The Construction (Design and Management) Regulations 2015 (CDM) looked to build on the successes of the previous version by introducing a new Duty Holder called the Principal Designer. This position replaced, albeit not directly, the former role of the CDM Coordinator.

The Principal Designer is appointed by the CDM Client for a project to control and manage the pre-construction or design phase of a construction project. It is one of the five Duty Holder positions identified by the CDM Regulations as required when a project is reasonably foreseen to involve more than one on site contractor.

The pre-construction phase is defined in the CDM Regulations as "any period of time during which design or preparatory work is carried out for a project and may continue during the construction phase".

It is important to note that the appointment of the Principal Designer by the Client must be done in writing and cannot be presumed.
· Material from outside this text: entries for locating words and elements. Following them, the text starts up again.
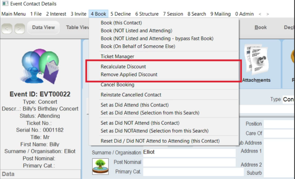Screen dimensions: 295x179
Task: Switch to Data View
Action: coord(43,27)
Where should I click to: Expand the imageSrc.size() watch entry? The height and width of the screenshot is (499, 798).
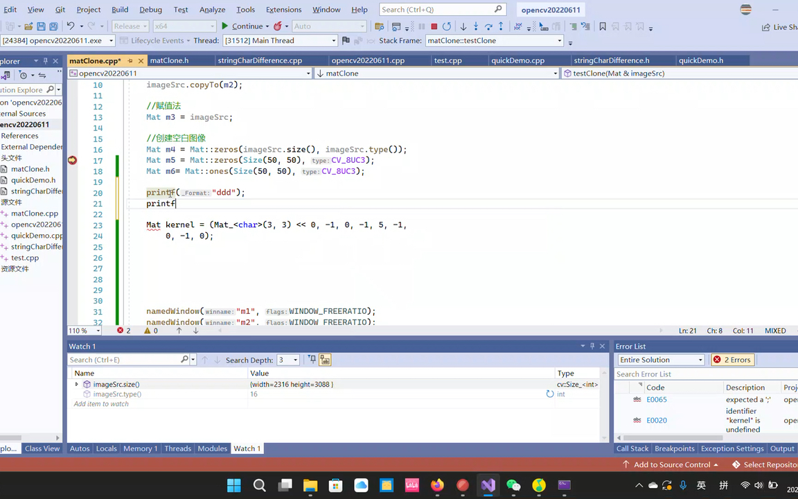coord(76,384)
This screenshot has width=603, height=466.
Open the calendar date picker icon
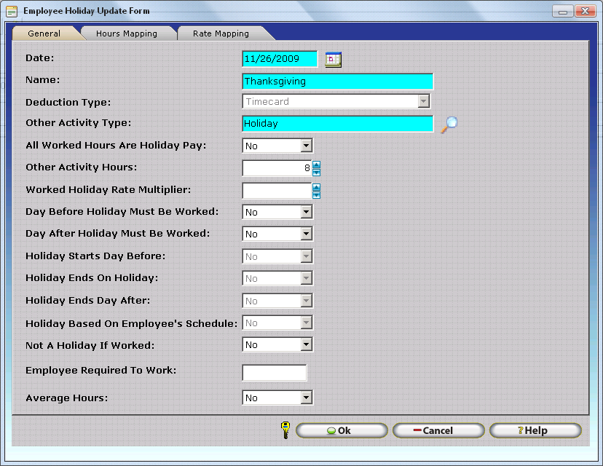point(333,60)
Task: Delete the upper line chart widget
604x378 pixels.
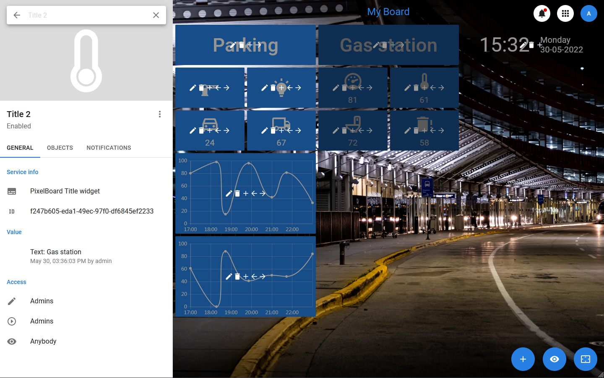Action: [237, 193]

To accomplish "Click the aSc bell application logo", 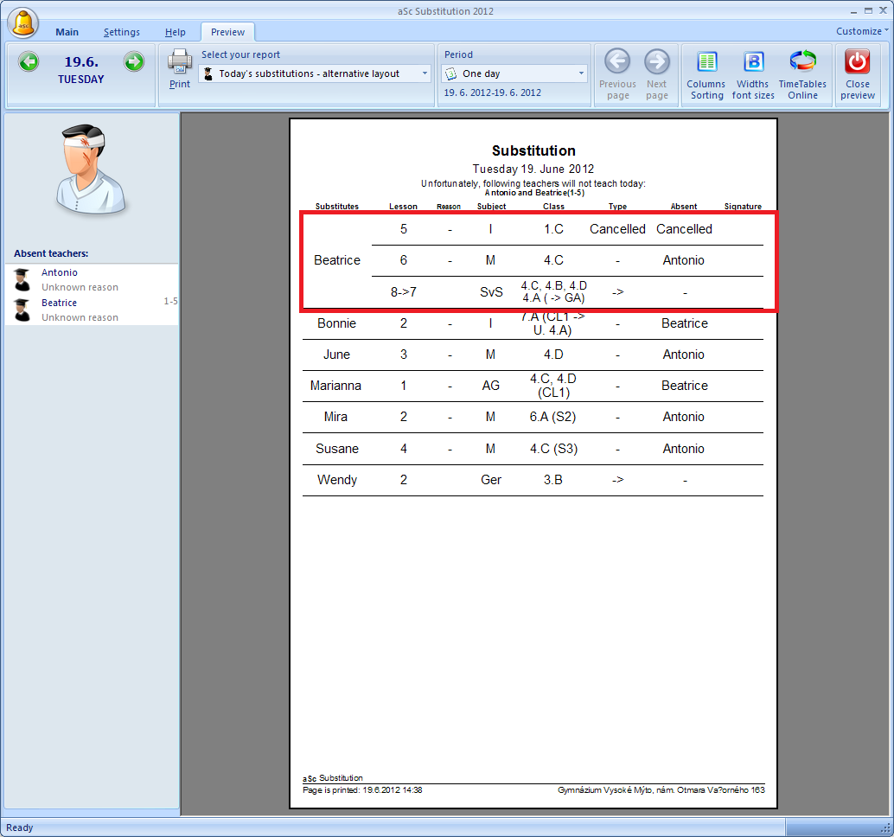I will click(24, 21).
If the Client fails to make the appointment, they themselves will be considered Principal Designer for the purposes of the Regulations.

All Designers involved on a project have a duty to ensure the Client is aware of their duties under the Regulations and as such must advise the Client that a Principal Designer needs to be formally appointed.

Principal Designers perform an important role within a construction project team, they are able to influence and control how risks to Health and Safety are managed and monitored during a project. Design decisions made during the early phases of a project can impact on the delivery of a project by ensuring high standards of health, safety and welfare are maintained as well as assisting in reducing delays and lowering overall costs of the project.